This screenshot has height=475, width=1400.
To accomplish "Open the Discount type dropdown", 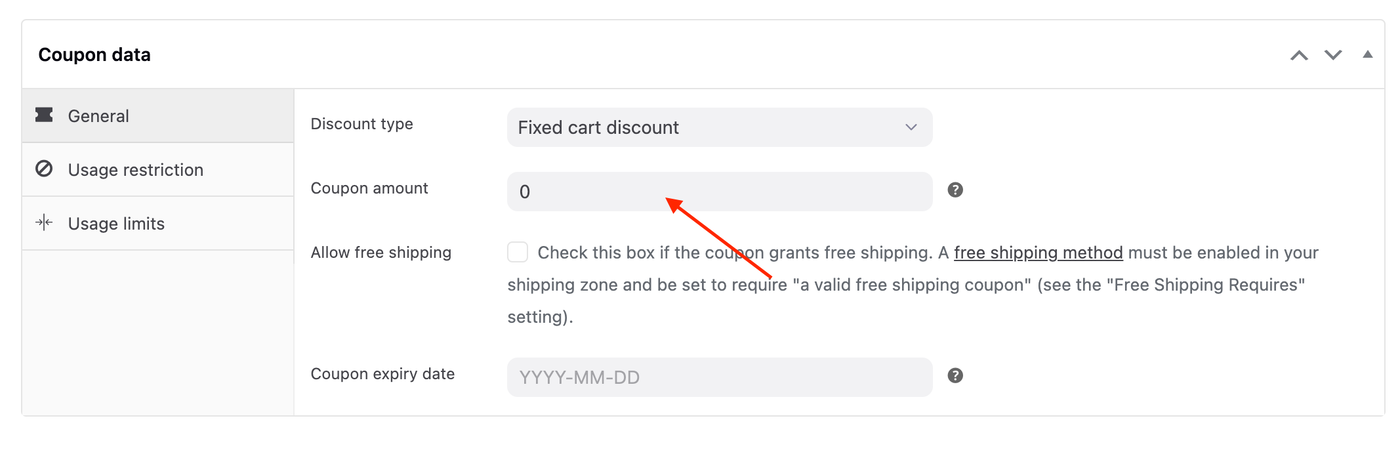I will click(719, 127).
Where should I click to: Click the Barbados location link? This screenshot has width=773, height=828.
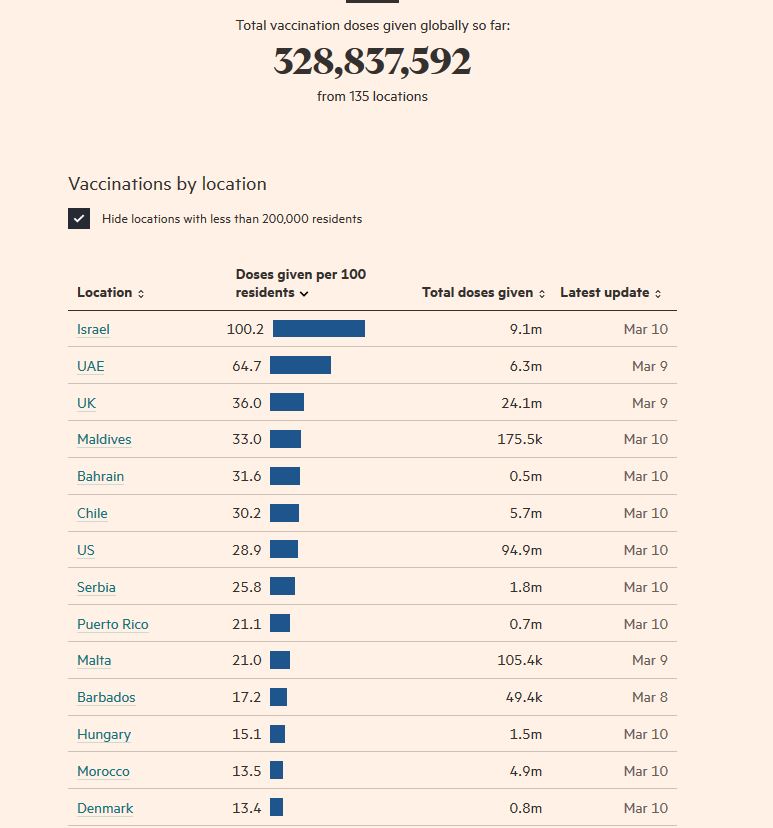(106, 697)
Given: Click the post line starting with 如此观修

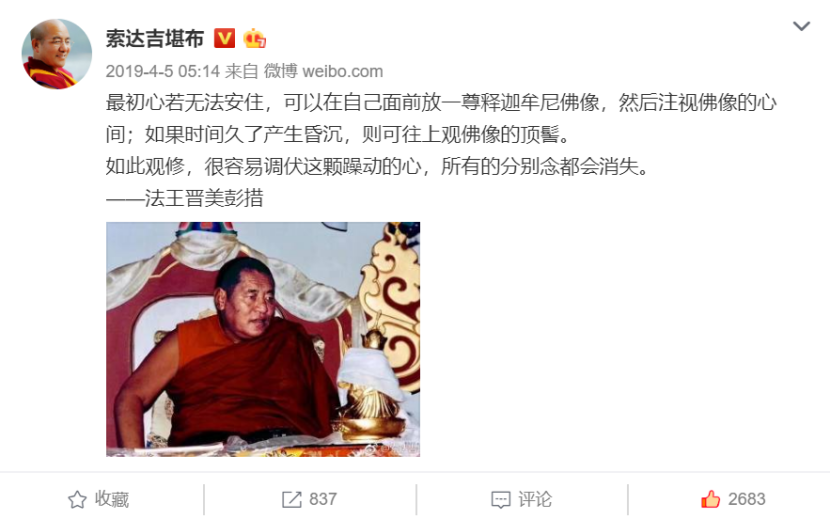Looking at the screenshot, I should point(377,166).
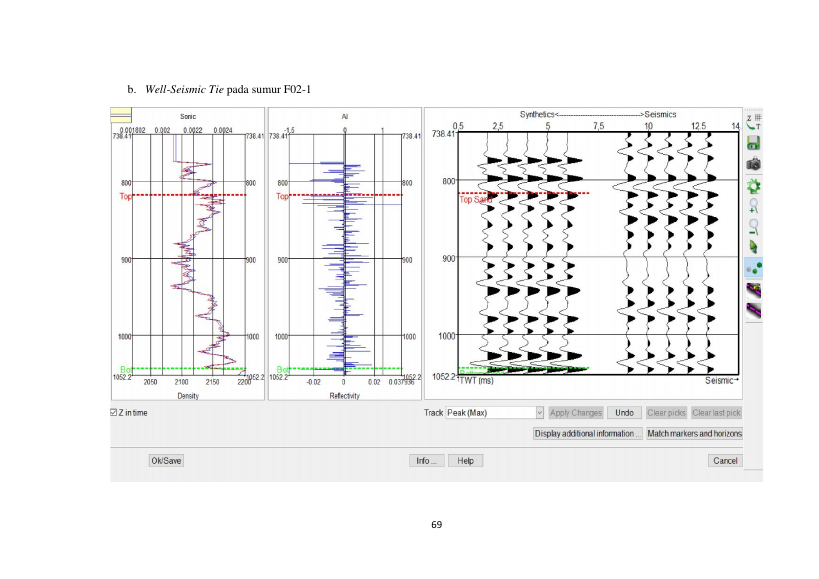The width and height of the screenshot is (819, 579).
Task: Toggle the highlighted pick mode dots icon
Action: 753,268
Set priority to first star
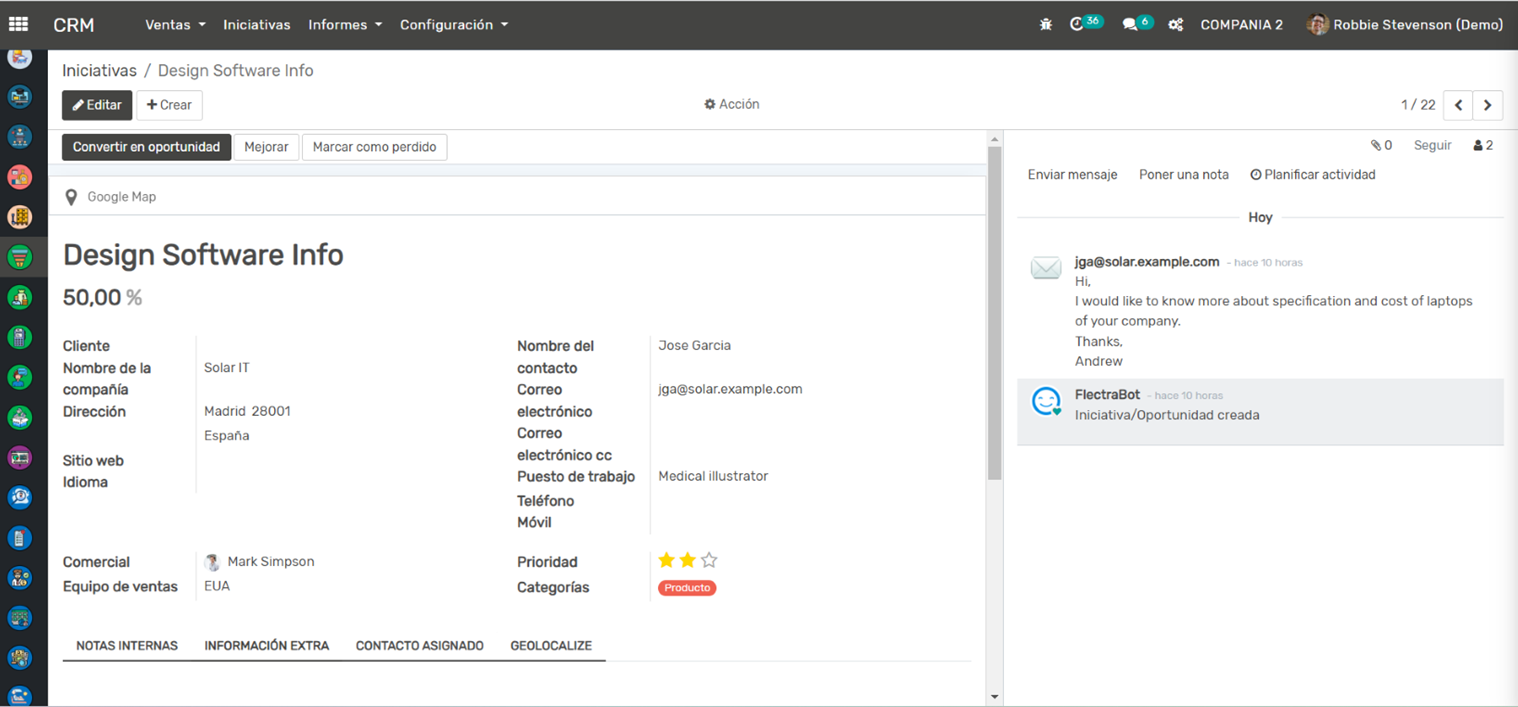 click(666, 561)
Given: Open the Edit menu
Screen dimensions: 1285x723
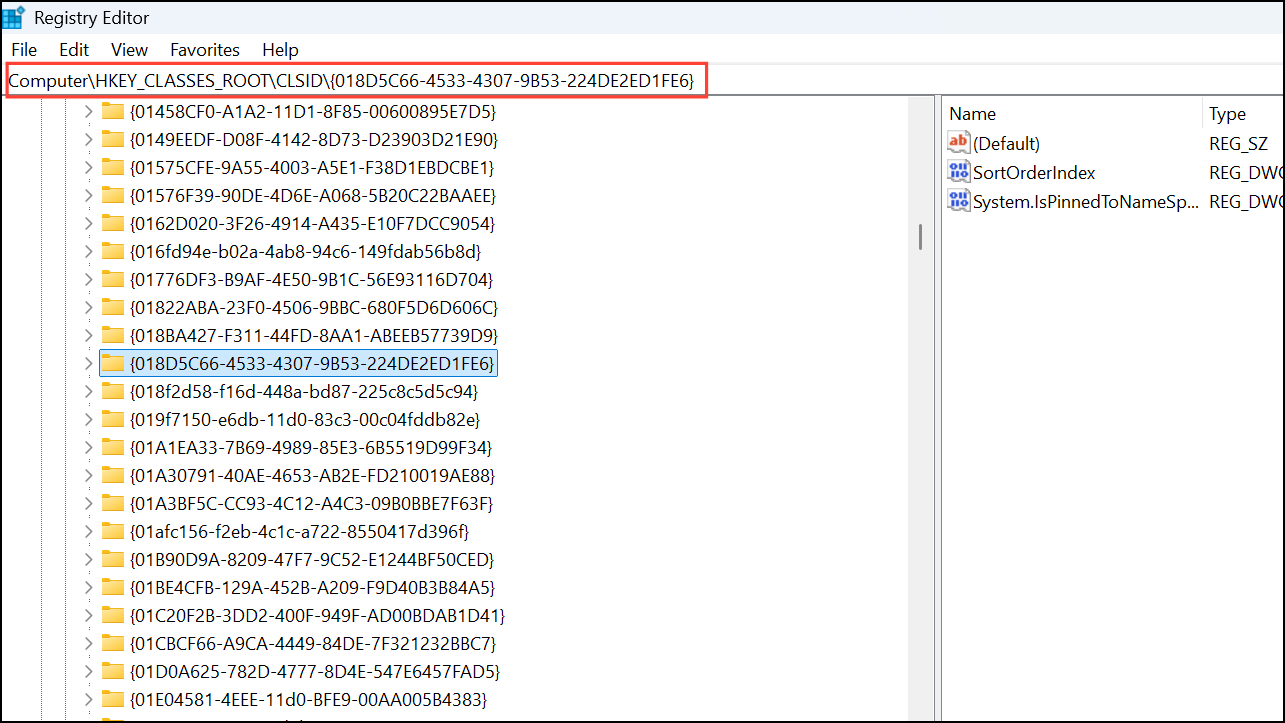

## Activity
Leave out every picture and copy verbatim the lines running from the line containing "Given: Open the Edit menu" through the final line of the data.

## Solved exercise
Given: Open the Edit menu
Screen dimensions: 1285x723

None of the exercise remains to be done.